Planned changes to Natural Resources Wales' Ammonia Screening Guidance will have damaging consequences for farms, NFU Cymru has warned.
The guidance provides farmers advice on how NRW expects assessments from developments that emit ammonia to be carried out for permit and planning applications.
In the NRW consultation, that closed earlier this week, the regulator proposed sweeping new changes, including application of the guidance to all developments emitting ammonia.
Previously, the guidance was applied to intensive farming operations, as well as the requirement to prove ‘no harm’ to ammonia sensitive species outside designated sites such as SSSIs.

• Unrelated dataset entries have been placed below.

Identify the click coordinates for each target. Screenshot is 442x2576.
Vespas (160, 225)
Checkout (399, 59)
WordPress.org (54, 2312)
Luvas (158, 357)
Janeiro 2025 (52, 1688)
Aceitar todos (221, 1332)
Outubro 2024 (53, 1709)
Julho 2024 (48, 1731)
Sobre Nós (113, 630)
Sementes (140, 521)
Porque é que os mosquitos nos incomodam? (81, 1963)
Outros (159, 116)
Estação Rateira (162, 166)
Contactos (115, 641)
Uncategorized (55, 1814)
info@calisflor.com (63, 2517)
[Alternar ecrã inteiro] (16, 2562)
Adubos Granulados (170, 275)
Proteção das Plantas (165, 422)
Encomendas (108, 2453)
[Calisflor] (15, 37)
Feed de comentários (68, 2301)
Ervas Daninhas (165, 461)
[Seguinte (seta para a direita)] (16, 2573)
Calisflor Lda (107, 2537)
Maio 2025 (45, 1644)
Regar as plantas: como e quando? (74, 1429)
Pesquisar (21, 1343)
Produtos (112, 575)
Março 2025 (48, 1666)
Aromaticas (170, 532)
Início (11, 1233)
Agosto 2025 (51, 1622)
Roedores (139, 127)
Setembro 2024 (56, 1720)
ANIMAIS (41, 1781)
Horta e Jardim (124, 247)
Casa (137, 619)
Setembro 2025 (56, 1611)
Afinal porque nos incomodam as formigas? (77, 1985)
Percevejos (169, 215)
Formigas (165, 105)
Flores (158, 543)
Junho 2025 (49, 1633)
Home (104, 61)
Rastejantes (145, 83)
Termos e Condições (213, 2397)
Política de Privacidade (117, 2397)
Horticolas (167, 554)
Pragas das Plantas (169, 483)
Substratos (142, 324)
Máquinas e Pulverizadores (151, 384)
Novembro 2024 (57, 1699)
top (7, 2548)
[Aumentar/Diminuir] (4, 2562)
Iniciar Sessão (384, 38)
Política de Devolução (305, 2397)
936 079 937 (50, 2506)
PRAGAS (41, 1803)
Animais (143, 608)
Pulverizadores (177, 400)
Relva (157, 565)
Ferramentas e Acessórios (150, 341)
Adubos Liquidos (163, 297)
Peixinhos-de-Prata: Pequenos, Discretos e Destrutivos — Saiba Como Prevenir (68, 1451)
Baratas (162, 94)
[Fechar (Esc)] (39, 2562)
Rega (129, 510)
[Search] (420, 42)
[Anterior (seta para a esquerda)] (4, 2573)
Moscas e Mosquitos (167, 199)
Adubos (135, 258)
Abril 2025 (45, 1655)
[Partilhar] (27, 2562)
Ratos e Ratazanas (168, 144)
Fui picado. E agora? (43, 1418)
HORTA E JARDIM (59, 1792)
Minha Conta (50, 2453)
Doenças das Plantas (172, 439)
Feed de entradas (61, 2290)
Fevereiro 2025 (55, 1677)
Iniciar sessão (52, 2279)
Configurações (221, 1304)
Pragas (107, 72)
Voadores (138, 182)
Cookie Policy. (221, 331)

NFU Cymru said the proposals would result in more developments being brought into the screening process with requirements to undertake 'detailed and costly assessments' of the potential impact of ammonia and nitrogen.
The union added more developments would be blocked where stringent tests of ‘no harm’ could not be met.

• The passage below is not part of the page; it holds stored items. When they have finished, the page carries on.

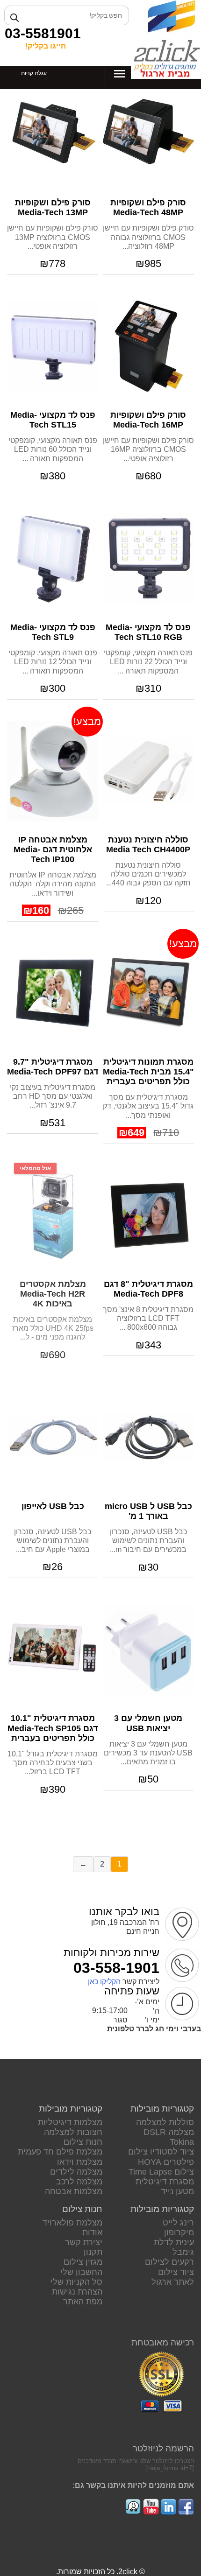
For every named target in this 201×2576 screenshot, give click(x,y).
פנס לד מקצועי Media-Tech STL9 (52, 632)
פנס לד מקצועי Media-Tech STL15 (52, 419)
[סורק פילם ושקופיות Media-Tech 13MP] (52, 133)
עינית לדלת (174, 2242)
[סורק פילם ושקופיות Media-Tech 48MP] (148, 133)
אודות (92, 2232)
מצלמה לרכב (79, 2181)
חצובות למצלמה (73, 2132)
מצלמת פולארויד (72, 2222)
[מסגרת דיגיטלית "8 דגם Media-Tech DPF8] (148, 1215)
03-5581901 (43, 33)
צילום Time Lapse (161, 2171)
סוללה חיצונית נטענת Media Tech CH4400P (148, 844)
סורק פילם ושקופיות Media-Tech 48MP (148, 207)
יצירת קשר (83, 2242)
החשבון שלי (81, 2272)
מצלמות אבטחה (73, 2191)
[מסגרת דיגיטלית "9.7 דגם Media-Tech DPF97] (52, 993)
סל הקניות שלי (76, 2282)
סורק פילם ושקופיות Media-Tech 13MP (53, 207)
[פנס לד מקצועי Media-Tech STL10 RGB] (148, 558)
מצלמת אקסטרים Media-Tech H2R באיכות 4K (53, 1293)
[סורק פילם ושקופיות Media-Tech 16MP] (148, 346)
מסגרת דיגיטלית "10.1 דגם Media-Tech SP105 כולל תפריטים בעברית (52, 1727)
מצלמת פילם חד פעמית (60, 2151)
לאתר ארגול (172, 2282)
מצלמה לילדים (76, 2171)
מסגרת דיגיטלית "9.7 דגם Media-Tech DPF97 (52, 1066)
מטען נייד (177, 2191)
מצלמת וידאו (79, 2162)
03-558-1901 (116, 1967)
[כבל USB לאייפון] (52, 1437)
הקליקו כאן (104, 1982)
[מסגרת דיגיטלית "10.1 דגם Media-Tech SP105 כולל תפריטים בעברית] (52, 1649)
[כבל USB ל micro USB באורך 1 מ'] (148, 1437)
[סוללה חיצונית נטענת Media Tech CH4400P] (148, 770)
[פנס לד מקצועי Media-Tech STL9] (52, 558)
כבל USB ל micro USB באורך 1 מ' (148, 1511)
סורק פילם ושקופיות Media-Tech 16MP (148, 419)
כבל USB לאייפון (53, 1506)
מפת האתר (82, 2301)
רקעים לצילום (169, 2262)
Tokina (182, 2142)
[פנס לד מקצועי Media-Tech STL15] (52, 346)
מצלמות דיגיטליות (70, 2122)
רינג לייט (178, 2222)
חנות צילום (83, 2142)
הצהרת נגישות (77, 2291)
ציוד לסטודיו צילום (161, 2151)
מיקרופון (179, 2232)
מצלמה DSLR (169, 2132)
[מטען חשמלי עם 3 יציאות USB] (148, 1649)
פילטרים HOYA (166, 2162)
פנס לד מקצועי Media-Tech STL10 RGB (148, 632)
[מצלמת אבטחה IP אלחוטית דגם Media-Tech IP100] (52, 770)
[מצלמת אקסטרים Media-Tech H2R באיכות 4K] (52, 1215)
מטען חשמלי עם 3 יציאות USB (148, 1723)
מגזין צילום (83, 2262)
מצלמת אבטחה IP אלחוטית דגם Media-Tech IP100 (53, 849)
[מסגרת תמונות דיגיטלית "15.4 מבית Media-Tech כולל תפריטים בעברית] (148, 993)
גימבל (183, 2252)
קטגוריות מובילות (162, 2108)
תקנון (93, 2252)
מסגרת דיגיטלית (165, 2181)
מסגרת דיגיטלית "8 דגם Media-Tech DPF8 (148, 1289)
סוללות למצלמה (165, 2122)
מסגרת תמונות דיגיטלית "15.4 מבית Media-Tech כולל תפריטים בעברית (148, 1071)
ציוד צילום (176, 2272)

The proposals were also likely to have 'detrimental consequences' on farmers wishing to develop, diversify or improve their environmental performance, it said.
NFU Cymru Deputy President Aled Jones said: “NRW’s proposed approach is likely to put constraints and limitations on farm development, threatening future viability at what is a critical time for the industry.
"We are disappointed that NRW has failed to publish the costs and benefits of its proposed approach, despite the fact that the Regulators’ Code clearly states that, before changing policies, regulators should consider the impact on business.
“Perversely the proposals, as they stand, will work directly against NRW’s own objectives of improving the environment."
Mr Jones said the proposals were likely to place 'further barriers' to new farm infrastructure projects on farms: "This is unacceptable and we have urged NRW to look again at its proposals."
NFU Cymru said it was also disappointed that the consultation focused exclusively on livestock production, and 'did nothing' to address ammonia sources from other non-agricultural sectors.
Mr Jones said: “Policies should facilitate, and not hinder, the development of farm businesses to enable them to continue to deliver their key role producing food for our nation.”